Respite might be coming to Nigerian farmers finally. The Federal government said it is perfecting its plans to recapitalise the Bank of Agriculture with about NGN1 trillion (approximately USD3.2 billion).
As disclosed by the federal minister of agriculture and rural development, Audu ogbeh, he told pressmen that the new agriculture bank will also provide basic banking services such as acceptance of deposit from millions of farmers across the country.
The most interesting part of the proposal is that the bank will provide loans at half the average lending rate in the banking system. This means farmers and agriculture investors will borrow with less than 10% interest rate.
According to information on its website, the Bank of Agriculture Limited was incorporated in 1972 as Nigerian Agricultural Bank (NAB), in 1978, the name was changed to Nigerian Agricultural and Co-operative Bank Limited (NACB) to reflect the inclusion of co-operative financing into its broader mandate.
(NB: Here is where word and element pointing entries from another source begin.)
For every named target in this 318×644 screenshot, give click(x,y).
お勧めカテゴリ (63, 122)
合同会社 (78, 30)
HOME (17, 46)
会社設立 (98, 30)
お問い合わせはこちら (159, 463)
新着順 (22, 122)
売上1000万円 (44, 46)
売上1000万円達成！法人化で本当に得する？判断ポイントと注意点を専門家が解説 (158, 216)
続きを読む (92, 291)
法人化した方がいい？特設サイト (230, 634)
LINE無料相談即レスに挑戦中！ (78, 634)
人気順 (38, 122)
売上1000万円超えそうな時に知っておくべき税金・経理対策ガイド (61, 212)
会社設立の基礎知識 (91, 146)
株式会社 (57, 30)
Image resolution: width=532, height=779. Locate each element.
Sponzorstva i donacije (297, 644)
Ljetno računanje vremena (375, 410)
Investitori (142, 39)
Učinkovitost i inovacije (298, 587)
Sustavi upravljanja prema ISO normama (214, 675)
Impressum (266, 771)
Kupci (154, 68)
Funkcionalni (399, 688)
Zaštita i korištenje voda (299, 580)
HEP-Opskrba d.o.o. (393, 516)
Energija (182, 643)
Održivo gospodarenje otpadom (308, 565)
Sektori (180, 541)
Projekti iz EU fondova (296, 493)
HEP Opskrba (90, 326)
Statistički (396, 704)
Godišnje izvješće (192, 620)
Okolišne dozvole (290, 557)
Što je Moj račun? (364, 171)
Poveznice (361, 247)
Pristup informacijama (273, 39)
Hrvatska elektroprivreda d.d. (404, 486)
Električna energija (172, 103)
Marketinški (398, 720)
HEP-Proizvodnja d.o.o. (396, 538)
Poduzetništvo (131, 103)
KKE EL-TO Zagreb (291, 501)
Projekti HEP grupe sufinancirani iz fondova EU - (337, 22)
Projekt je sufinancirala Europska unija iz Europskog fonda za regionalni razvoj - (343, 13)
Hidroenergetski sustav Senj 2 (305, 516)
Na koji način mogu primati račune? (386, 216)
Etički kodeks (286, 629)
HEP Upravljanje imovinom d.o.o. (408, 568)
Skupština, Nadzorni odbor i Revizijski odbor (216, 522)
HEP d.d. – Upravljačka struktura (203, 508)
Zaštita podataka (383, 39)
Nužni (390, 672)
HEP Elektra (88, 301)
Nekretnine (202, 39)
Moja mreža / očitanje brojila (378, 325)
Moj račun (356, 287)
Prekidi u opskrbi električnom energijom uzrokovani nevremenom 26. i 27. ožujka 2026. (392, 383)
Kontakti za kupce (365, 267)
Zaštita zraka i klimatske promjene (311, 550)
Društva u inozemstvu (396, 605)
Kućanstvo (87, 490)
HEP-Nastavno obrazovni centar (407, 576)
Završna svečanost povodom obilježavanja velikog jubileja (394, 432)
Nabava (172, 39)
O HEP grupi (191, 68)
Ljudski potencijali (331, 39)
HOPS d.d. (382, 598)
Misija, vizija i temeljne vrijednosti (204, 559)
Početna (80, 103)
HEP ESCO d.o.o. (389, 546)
The Bank is wholly owned by the Federal Government of Nigeria with its shares held by Central Bank of Nigeria, CBN (40%) and Federal Ministry of Finance Incorporated (MOFI) (60%). It is supervised by Federal Ministry of Agriculture. It has an Authorized Share Capital of NGN50 billion.
While the impact of the bank has not been felt, it claimed that it has strategic partnership with USAID, IFAD, World Bank, African Development Bank (AfDB) and ECOWAS Bank for Investment and Development (EBID).
The Bank of Agriculture disclosed that it has 136 outlets, 6 Zonal Offices and the Head Office, spread across the 36 States of Nigeria and the Federal Capital Territory. It is therefore puzzling how the federal government will increase the reach of the bank should it be keen at covering many farmers as possible.
High interest rate fuelled by skyrocketing inflation has alienated Nigerian farmers from the conventional lending system that are prohibitive and unrealistic for farmers to cope with.
At the last monetary policy committee meeting, the CBN retained headline interest rate at 14% citing the uncontrollable inflationary pressure and Forex scarcity that has further put pressure on the country’s foreign reserve.